EXERCISE BRIEF: This exercise asks for an exact copy of every entry below, with pictures omitted.

[Data records]
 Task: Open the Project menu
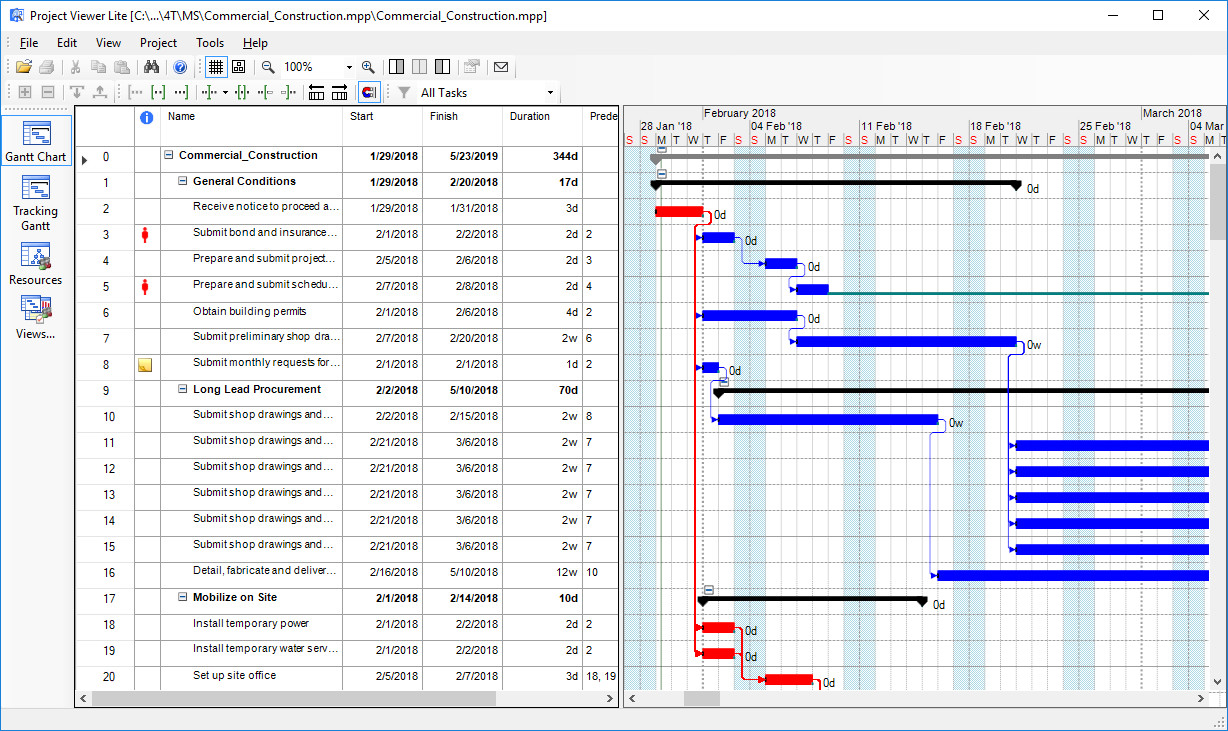(158, 43)
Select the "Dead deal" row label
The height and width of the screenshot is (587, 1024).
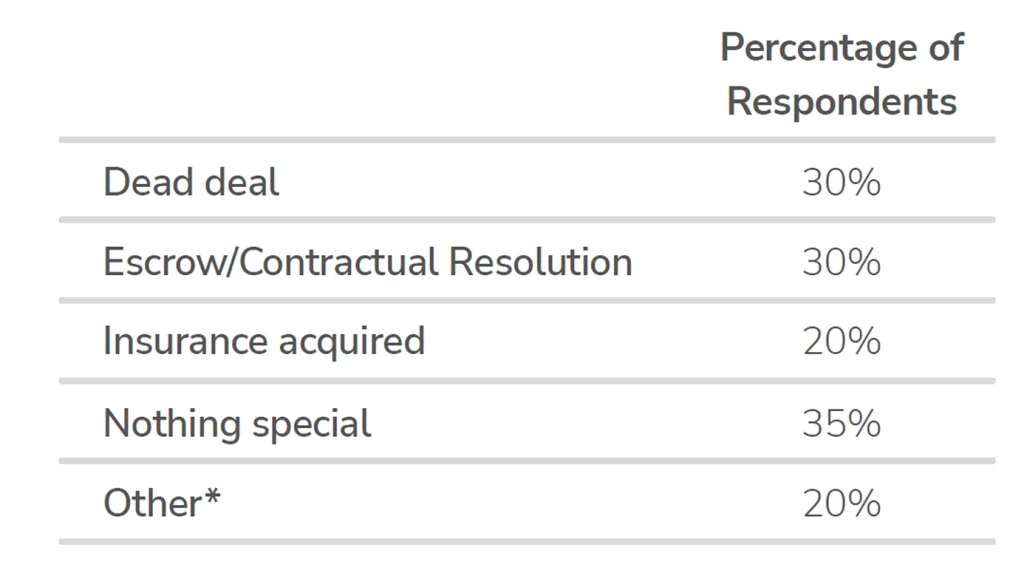coord(191,182)
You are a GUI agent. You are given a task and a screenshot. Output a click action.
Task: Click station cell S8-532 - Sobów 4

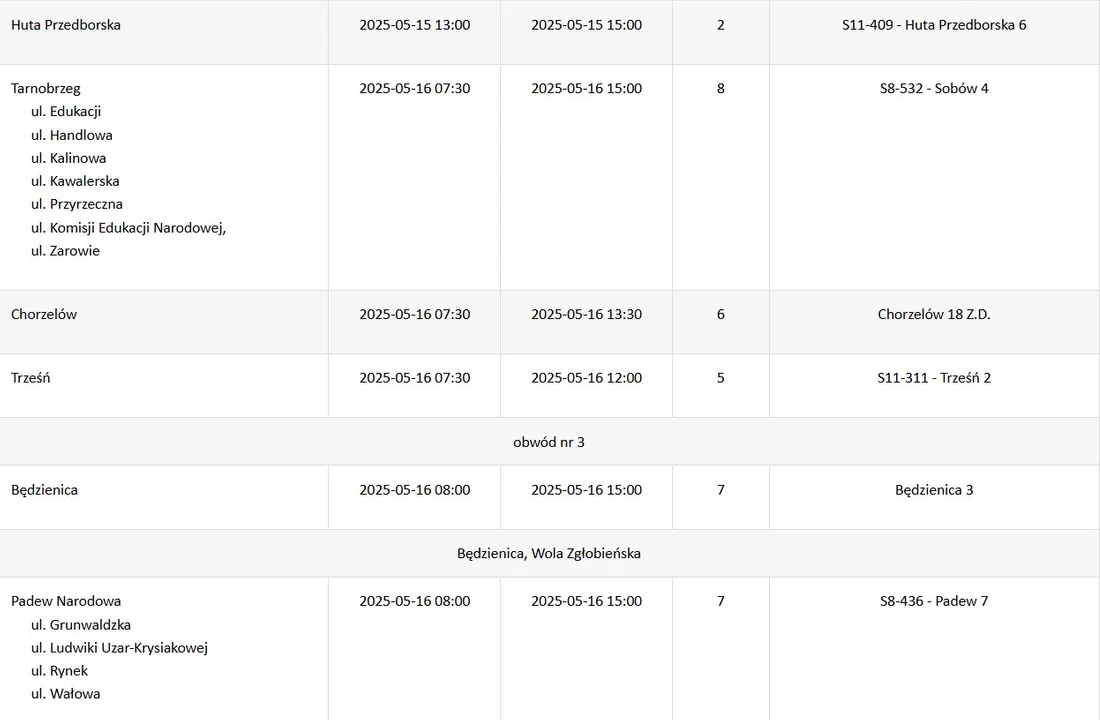pyautogui.click(x=934, y=89)
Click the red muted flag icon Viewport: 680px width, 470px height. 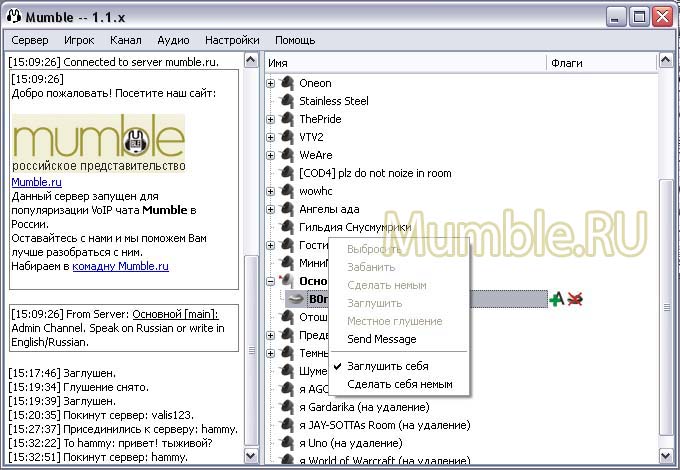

WRITTEN ANSWER:
 Task: Open the Project menu
(158, 43)
Select the "Dead deal" row label
The height and width of the screenshot is (587, 1024).
coord(191,182)
You are a GUI agent. You are given a task and a screenshot. Output a click action.
Task: Click station cell S8-532 - Sobów 4

pyautogui.click(x=934, y=89)
Click the red muted flag icon Viewport: 680px width, 470px height. 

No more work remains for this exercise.